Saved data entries
* * *

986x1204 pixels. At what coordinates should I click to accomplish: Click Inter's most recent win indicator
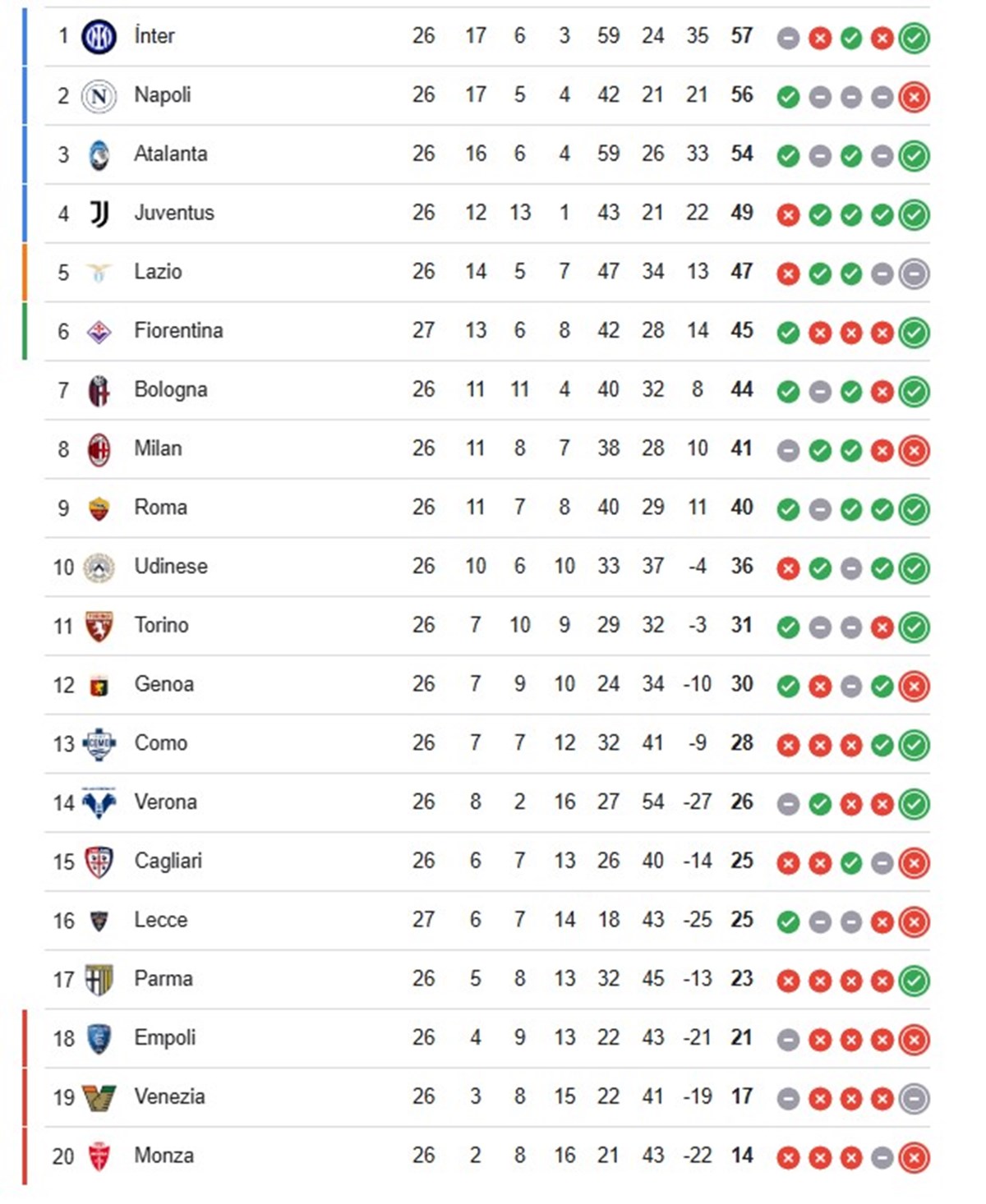(x=914, y=38)
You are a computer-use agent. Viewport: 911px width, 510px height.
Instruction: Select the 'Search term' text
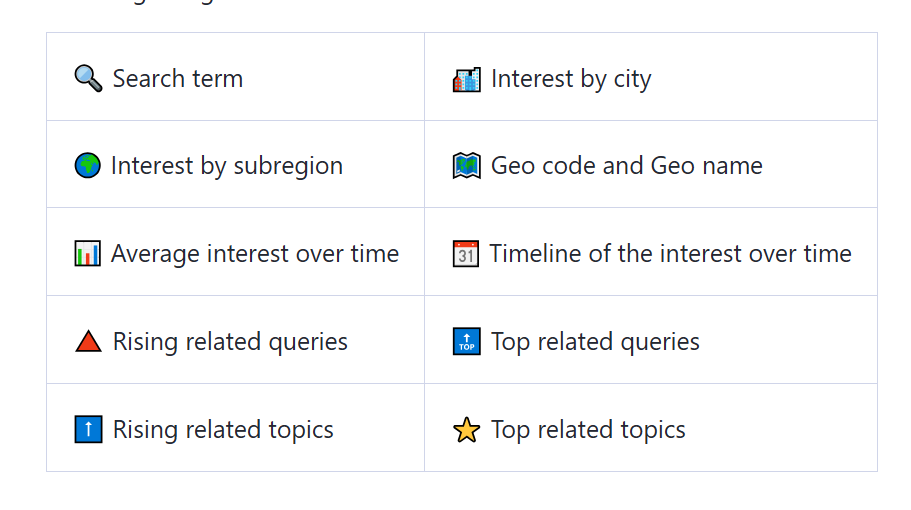click(x=178, y=78)
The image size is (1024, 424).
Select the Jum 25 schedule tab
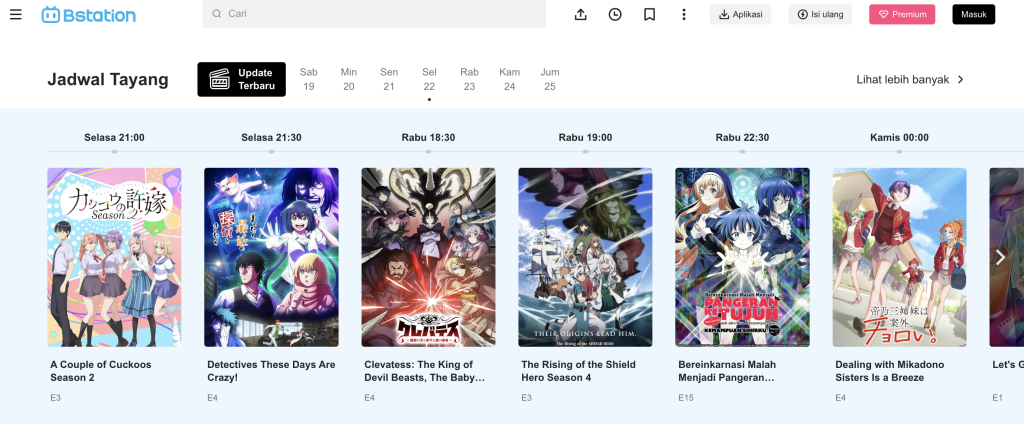550,79
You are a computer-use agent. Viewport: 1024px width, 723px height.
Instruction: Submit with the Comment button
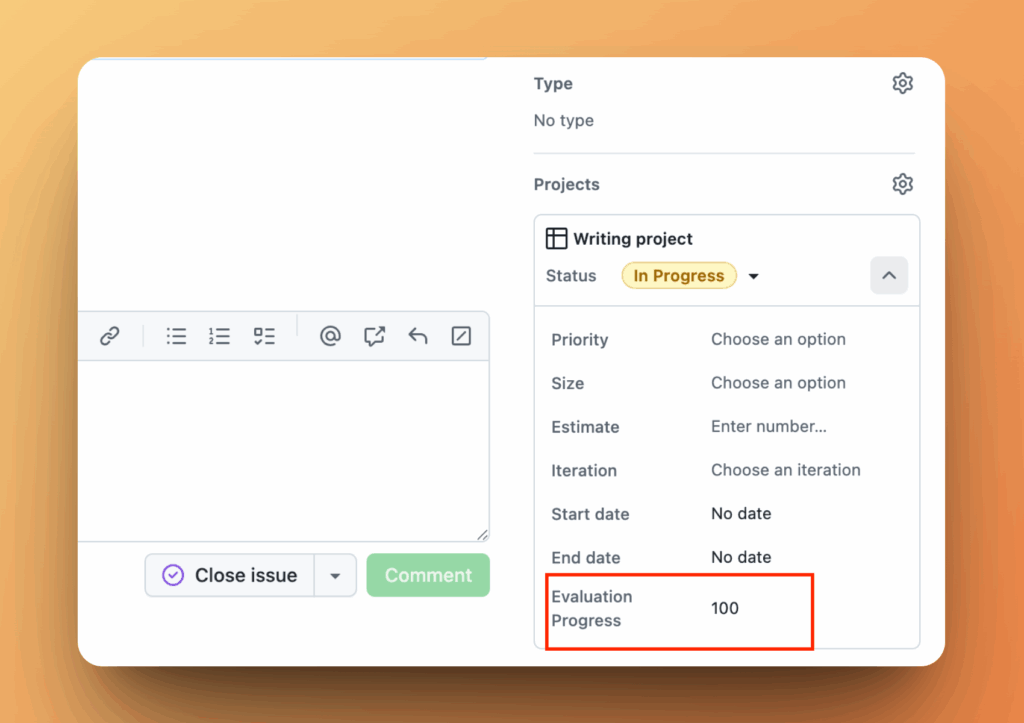pyautogui.click(x=428, y=575)
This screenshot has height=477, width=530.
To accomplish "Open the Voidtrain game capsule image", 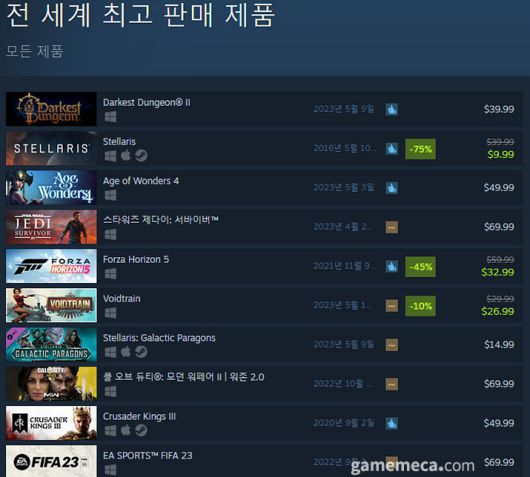I will pyautogui.click(x=51, y=305).
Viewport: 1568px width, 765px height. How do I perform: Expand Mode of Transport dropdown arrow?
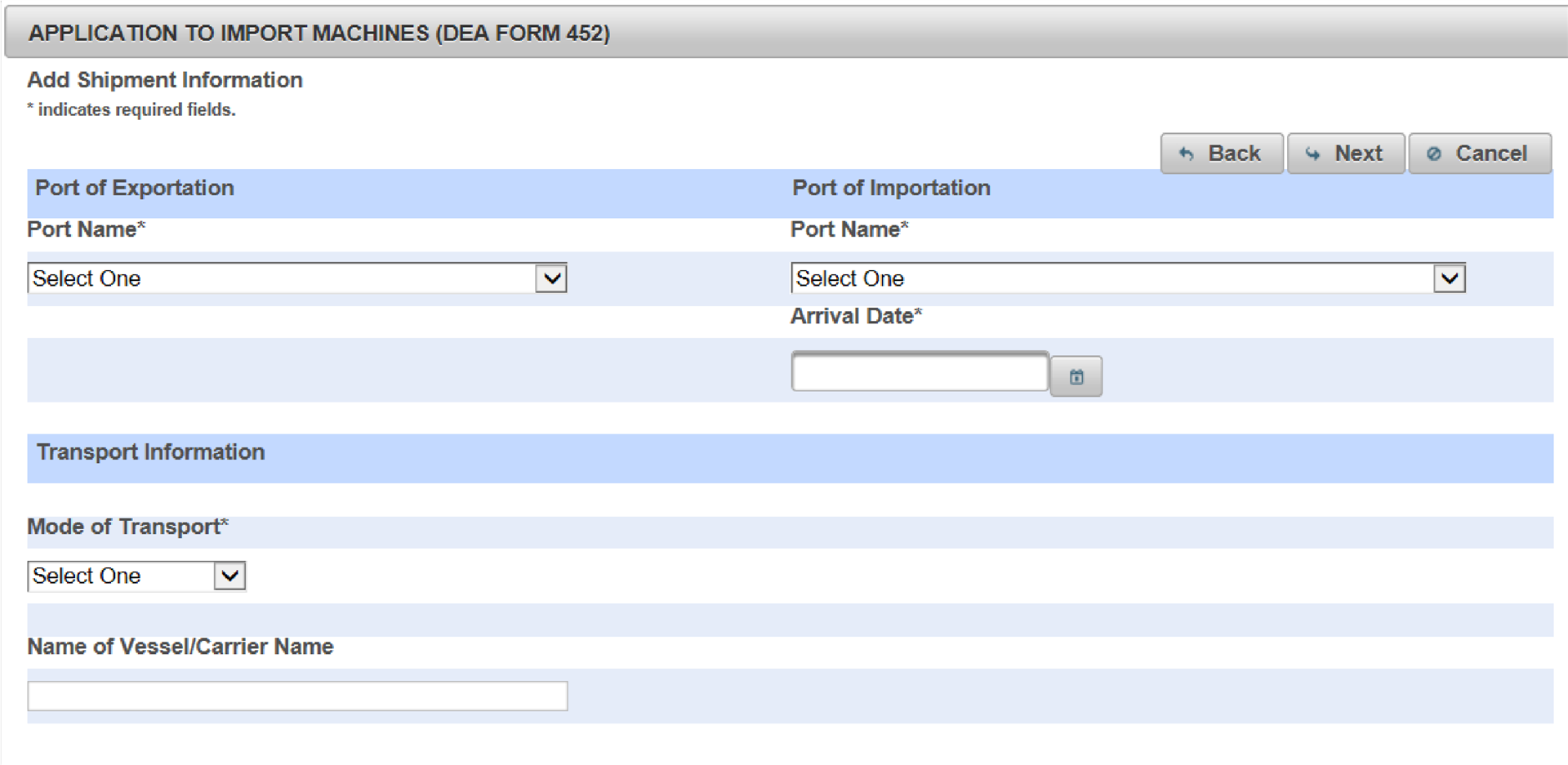point(230,576)

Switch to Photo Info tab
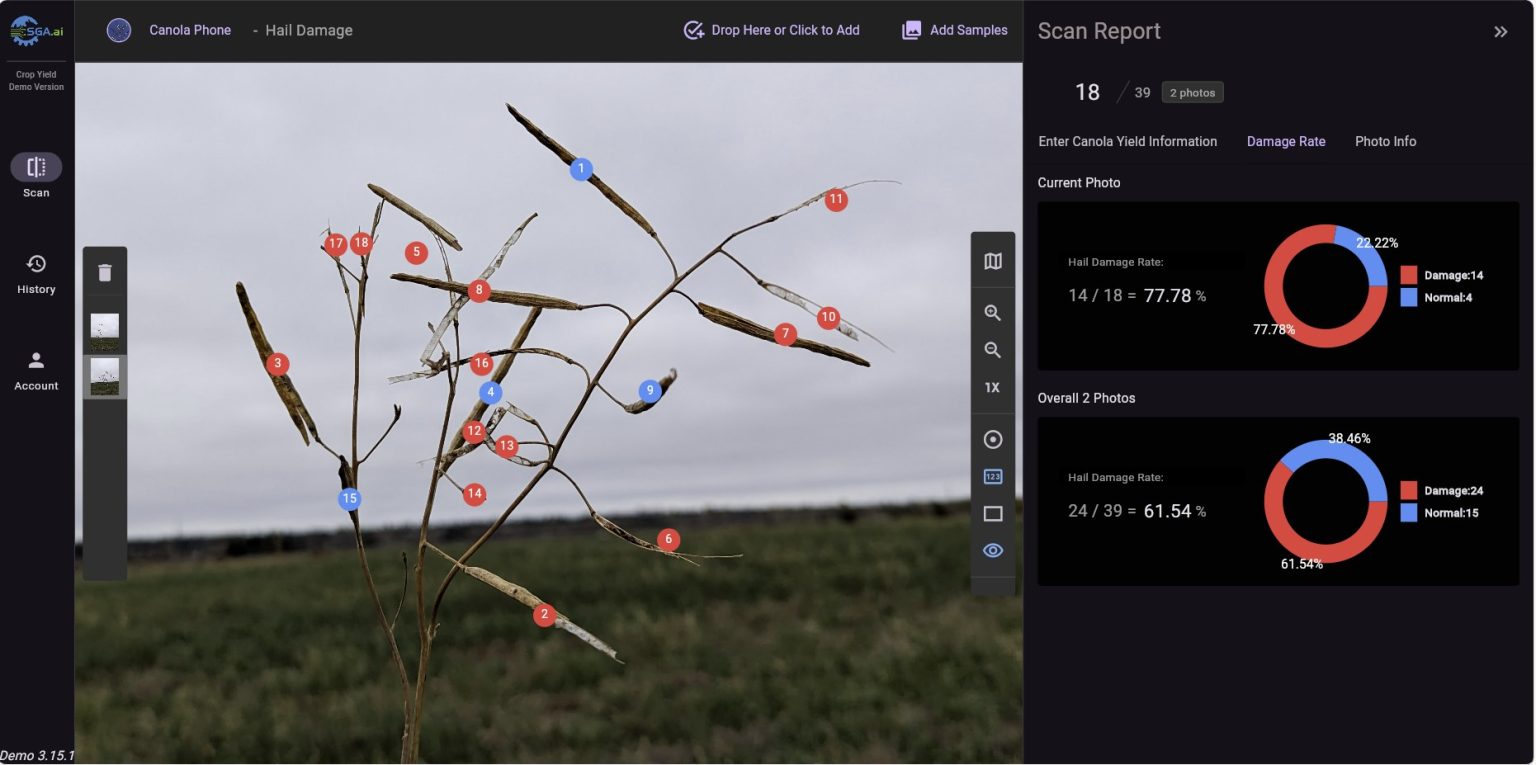(1385, 141)

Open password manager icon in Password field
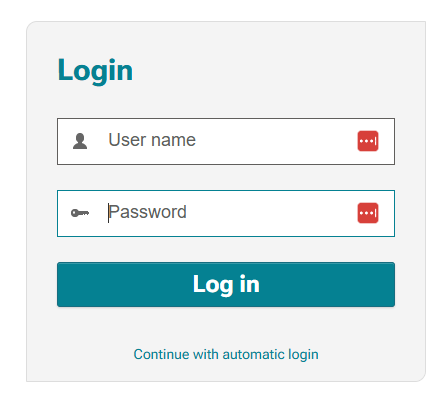pos(368,213)
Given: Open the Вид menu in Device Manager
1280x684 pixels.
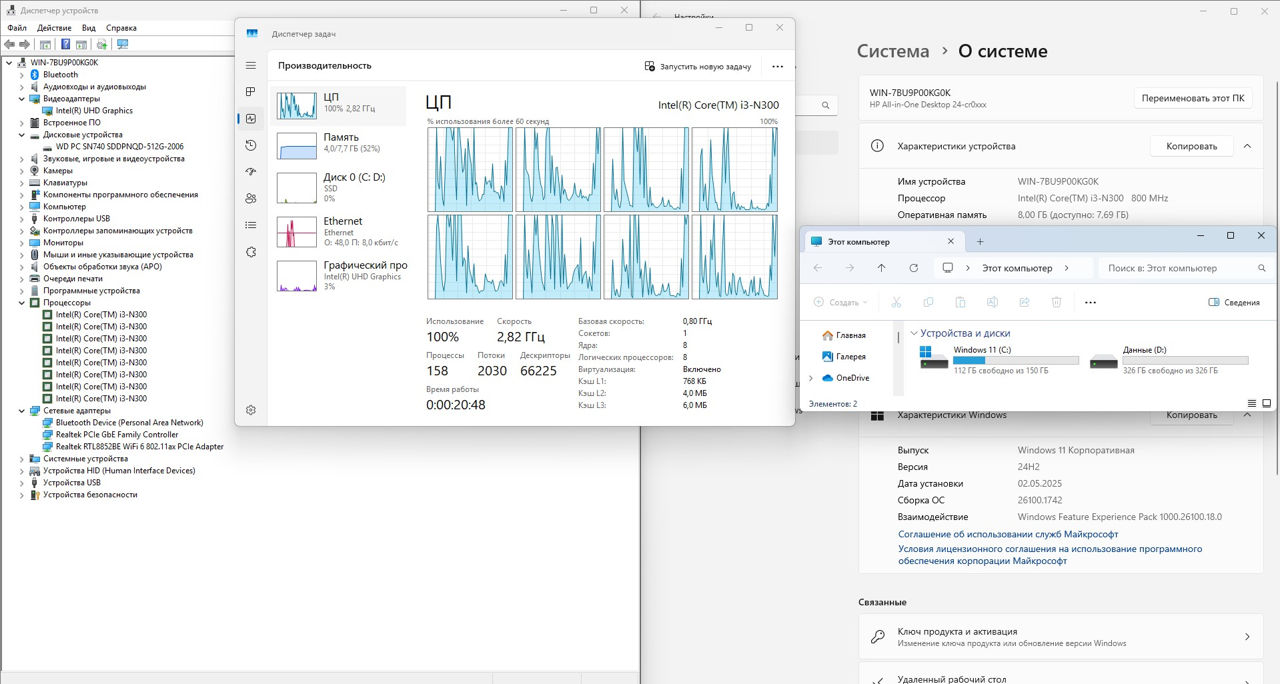Looking at the screenshot, I should (89, 28).
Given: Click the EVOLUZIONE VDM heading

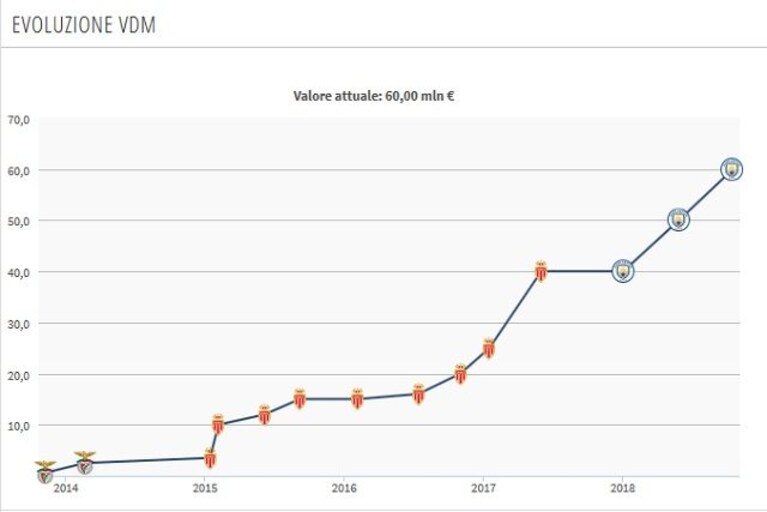Looking at the screenshot, I should [84, 25].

* * *

What the task asks: Check each line above for "computer" and return the ones that have it.

Written solution:
You are a computer-use agent. Viewport: 911px width, 510px height.
You are a computer-use agent. Viewport: 1024px width, 723px height.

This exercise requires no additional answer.